Wandelen/informatie Griekenland: Eiland Patmos. |
Patmos ligt in het noordwesten van de Dodekanesos en is 34 km2 groot met een kustlijn van 63 km en heeft
ongeveer 2.500 inwoners.
Patmos is het eiland met het indrukwekkende klooster van de heilige Johannes dat hoog bovenop een heuvel, boven
de haven uitsteekt.
Het is een mooi eiland met vele fraaie baaien, bestaat grotendeels uit vulkanisch gesteente, onder andere
lipariet en trachiet, natuurlijke bossen zijn er niet, vijge-, amandel-, citroen- en perenbomen worden gekweekt,
het lagere struikgewas, vooral tijm en salie, trekt bijen aan die een bijzonder zoete honing produceren.

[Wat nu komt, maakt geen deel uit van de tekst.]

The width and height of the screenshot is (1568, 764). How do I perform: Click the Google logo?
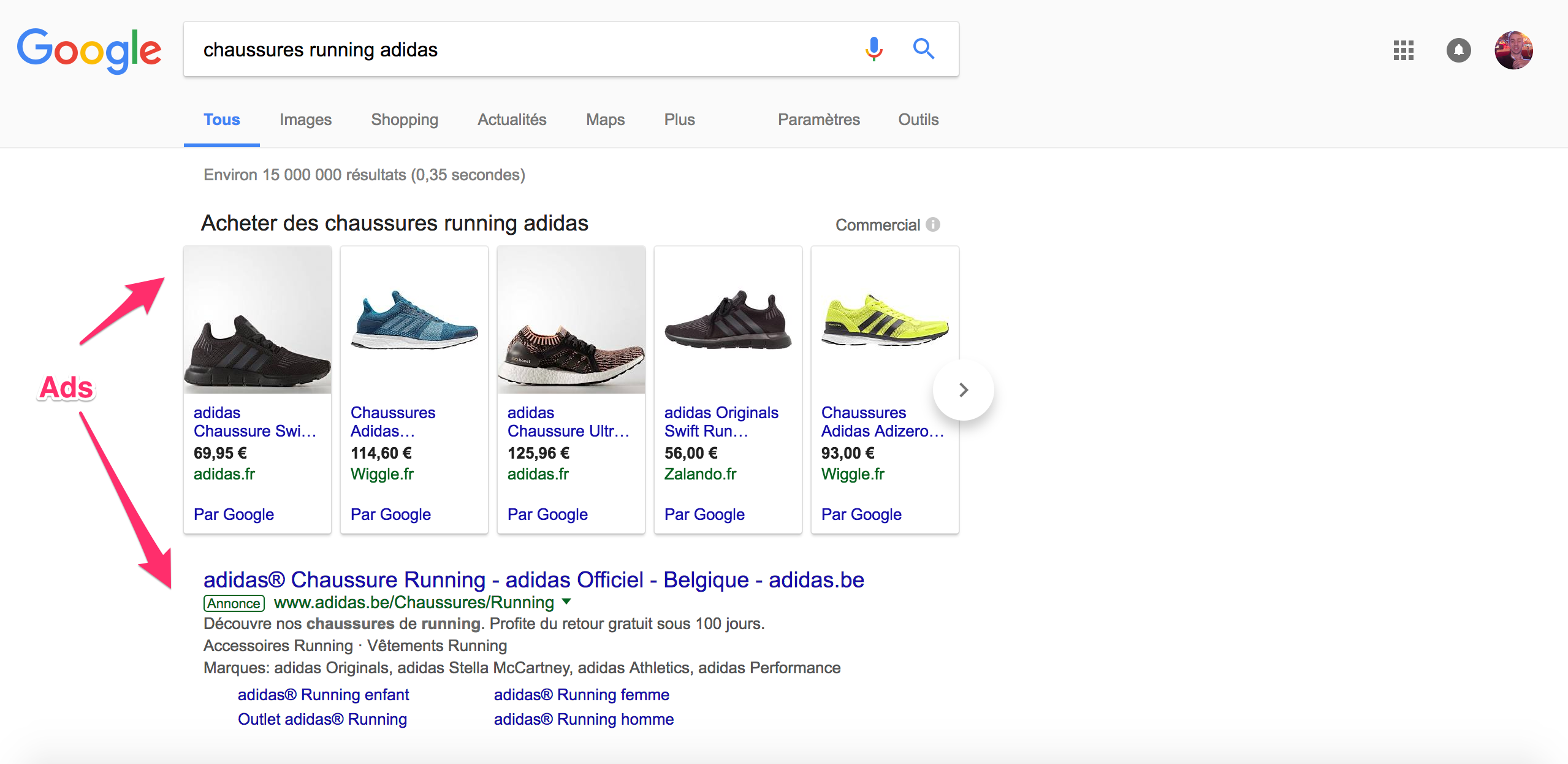click(x=89, y=50)
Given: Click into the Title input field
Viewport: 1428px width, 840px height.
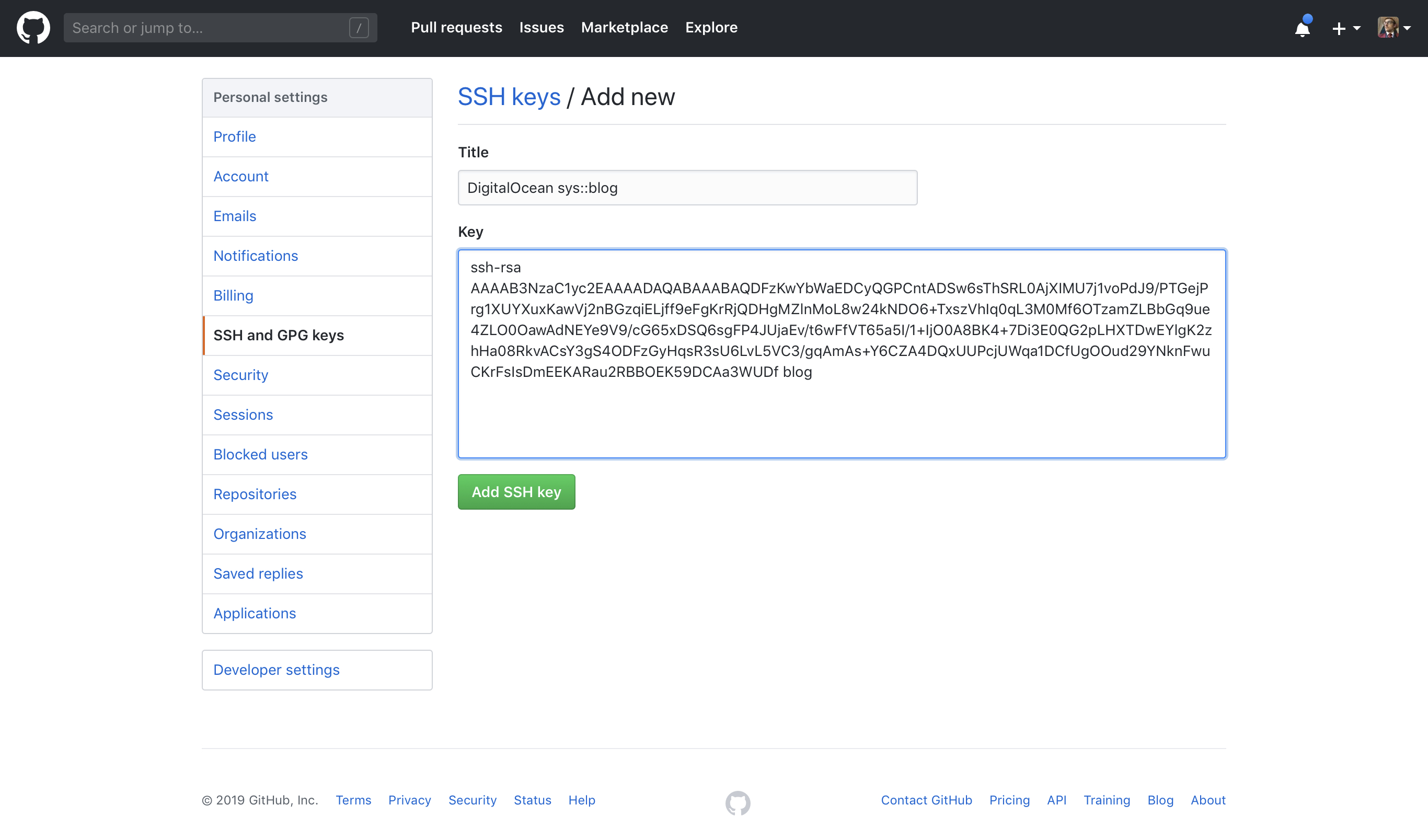Looking at the screenshot, I should (x=687, y=188).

Toen de apostel Johannes door keizer Domitianus naar Patmos werd verbannen leefde hij in een grot waar de apostel een
visioen kreeg en het Boek der Openbaringen schreef. Na ongeveer 2 jaar verliet Johannes het eiland weer. Daarna werd
Patmos een Pelgrimsoord.
In 1088 werd het Johannesklooster gebouwd op de plek van een Artimestempel en sedert de 11de eeuw wordt Patmos beheerst
door de kloosterburcht, een bolwerk van het Grieks-orthodoxe geloof. Beroemd zijn de klokken van dit klooster met hun
donkere, ver hoorbare klank.
De witte kubusvormige huizen met de grijze terrassen van puimsteen omringen de donkere stenen burcht als een
verdedigingsmuur. Het klooster wijkt af van de andere Byzantijnse kloosters doordat er geen scherpe scheiding is tussen
de monniken en de eilandbewoners. Het religieuze leven is wel volgens de strenge Byzantijnse rite geregeld maar het
is niet weggesloten achter de kloostermuren. De monniken kunnen zich vrij buiten het klooster begeven en mogen zelfs
bij hun verwanten overnachten. Net zo onbevangen lopen vrouwen en kinderen bij de monniken in en uit.
De Grot der Openbaringen, waarin Johannes verbleef, ligt halverwege Skala en Chora. Rondom de grot werd in de 17e eeuw
een klooster gebouwd. Naast de grot is de Kerk van de Heilige Anna gebouwd.
Patmosstad, ook wel Chora genaamd, is de belangrijkste plaats op het eiland, het wordt gedomineerd door het enorme
Johannesklooster dat op de top van een heuvel midden in de stad staat, omringd door witte, vaak hoge huizen.
Veel Atheners, buitenlanders en Grieken van buiten het land hebben de vervallen 16e-19e eeuwse huizen in de omgeving
van het klooster gekocht en gerestaureerd. Allemaal witgekalkte huizen met dakterrassen in de Cycladische bouwtrant
waar steenhouwers en houtsnijders Byzantijnse deuren en balkons, Italiaanse loggia's en vensters hebben aangebracht.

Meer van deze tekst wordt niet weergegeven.